Le barrage de Guerlédan fascine par son histoire industrielle singulière et son lac aux allures de fjord niché au cœur de la Bretagne. Construit au début du XXe siècle, cet ouvrage hydroélectrique a englouti une partie du canal de Nantes à Brest, créant un plan d’eau de 400 hectares bordé de falaises boisées. Que vous cherchiez à comprendre son fonctionnement, à profiter des activités nautiques sur le lac ou à découvrir les vestiges engloutis lors des assèchements exceptionnels, ce site unique réunit patrimoine technique, nature préservée et loisirs de plein air.

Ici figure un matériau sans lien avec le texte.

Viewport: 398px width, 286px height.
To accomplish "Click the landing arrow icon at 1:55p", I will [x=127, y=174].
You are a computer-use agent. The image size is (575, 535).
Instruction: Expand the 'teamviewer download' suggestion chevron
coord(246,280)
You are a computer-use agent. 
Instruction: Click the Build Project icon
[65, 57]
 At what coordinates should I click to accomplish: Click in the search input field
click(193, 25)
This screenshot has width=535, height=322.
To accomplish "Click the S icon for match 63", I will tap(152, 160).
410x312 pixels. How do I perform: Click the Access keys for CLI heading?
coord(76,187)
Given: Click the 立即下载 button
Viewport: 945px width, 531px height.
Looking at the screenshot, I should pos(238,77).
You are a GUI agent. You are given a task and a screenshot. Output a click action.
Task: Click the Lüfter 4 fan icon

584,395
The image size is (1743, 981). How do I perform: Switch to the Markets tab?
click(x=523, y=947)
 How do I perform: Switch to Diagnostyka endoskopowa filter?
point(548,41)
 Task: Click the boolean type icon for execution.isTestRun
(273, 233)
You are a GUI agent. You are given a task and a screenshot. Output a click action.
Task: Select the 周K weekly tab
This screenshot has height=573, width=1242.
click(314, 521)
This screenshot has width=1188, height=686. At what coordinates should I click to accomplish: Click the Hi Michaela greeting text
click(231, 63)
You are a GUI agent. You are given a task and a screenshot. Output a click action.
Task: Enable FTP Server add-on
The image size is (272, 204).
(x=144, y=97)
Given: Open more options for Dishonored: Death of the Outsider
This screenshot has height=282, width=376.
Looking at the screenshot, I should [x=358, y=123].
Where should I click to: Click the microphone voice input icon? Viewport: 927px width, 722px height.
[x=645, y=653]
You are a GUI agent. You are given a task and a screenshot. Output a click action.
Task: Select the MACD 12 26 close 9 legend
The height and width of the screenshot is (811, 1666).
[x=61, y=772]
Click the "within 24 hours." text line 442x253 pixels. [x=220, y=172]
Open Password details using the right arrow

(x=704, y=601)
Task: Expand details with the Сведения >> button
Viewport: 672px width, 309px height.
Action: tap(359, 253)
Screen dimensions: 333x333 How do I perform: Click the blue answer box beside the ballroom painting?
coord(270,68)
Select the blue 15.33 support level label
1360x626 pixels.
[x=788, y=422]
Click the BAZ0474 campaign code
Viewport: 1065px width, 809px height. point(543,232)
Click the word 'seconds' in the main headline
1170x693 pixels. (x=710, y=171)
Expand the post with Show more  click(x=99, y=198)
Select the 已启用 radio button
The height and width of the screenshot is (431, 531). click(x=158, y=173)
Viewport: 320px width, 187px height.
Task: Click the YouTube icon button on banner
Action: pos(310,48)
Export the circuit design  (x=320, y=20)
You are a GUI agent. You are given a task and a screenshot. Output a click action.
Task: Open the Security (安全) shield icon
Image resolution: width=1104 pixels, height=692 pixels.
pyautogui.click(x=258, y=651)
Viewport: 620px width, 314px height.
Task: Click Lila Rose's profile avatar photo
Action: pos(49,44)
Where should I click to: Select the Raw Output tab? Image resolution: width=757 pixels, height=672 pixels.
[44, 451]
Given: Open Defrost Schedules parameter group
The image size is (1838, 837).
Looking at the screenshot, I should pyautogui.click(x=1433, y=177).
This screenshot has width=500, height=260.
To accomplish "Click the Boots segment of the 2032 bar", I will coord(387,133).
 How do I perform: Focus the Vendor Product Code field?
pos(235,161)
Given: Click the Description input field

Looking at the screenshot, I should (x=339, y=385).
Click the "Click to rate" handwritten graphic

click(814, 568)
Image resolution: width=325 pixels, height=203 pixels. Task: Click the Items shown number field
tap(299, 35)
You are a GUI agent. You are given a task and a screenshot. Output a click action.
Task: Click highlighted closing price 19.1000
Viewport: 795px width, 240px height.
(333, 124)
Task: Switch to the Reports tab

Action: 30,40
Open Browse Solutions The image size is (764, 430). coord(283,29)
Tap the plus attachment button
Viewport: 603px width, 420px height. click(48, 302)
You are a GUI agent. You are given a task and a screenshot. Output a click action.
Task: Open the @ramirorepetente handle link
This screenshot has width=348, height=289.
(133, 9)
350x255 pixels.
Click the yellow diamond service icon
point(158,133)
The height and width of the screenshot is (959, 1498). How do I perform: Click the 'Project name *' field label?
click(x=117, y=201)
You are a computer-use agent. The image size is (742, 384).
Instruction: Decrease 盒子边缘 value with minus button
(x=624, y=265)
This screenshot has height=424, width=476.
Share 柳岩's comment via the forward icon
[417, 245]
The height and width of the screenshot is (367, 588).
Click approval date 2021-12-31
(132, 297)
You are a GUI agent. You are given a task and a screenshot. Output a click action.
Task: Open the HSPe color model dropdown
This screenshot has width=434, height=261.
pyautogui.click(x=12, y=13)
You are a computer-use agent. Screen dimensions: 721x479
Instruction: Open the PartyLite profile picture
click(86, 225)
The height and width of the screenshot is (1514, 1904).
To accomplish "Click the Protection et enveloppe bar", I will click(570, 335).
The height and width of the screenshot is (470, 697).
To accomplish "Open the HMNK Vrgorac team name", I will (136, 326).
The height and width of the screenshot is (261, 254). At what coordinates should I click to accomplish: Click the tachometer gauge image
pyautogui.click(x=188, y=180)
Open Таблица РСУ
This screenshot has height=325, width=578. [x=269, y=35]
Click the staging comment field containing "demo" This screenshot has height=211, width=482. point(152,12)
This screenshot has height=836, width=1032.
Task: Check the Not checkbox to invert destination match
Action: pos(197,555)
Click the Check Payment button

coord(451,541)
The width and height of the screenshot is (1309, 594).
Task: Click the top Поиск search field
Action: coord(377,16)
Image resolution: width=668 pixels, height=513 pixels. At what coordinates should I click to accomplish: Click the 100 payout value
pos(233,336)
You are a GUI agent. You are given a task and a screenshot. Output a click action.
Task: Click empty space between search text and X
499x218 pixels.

Voici l’essentiel pour préparer votre découverte et saisir ce qui rend le barrage de Guerlédan si particulier.

Comprendre le barrage de Guerlédan et son lac emblématique

Barrage de Guerlédan stylisé au cœur du paysage breton

Au-delà de sa fonction première de production d’électricité, le barrage de Guerlédan incarne un pan méconnu de l’histoire industrielle bretonne. Sa construction a bouleversé la géographie locale et mis sous l’eau un patrimoine fluvial centenaire, créant ainsi un paysage d’exception au cœur des terres.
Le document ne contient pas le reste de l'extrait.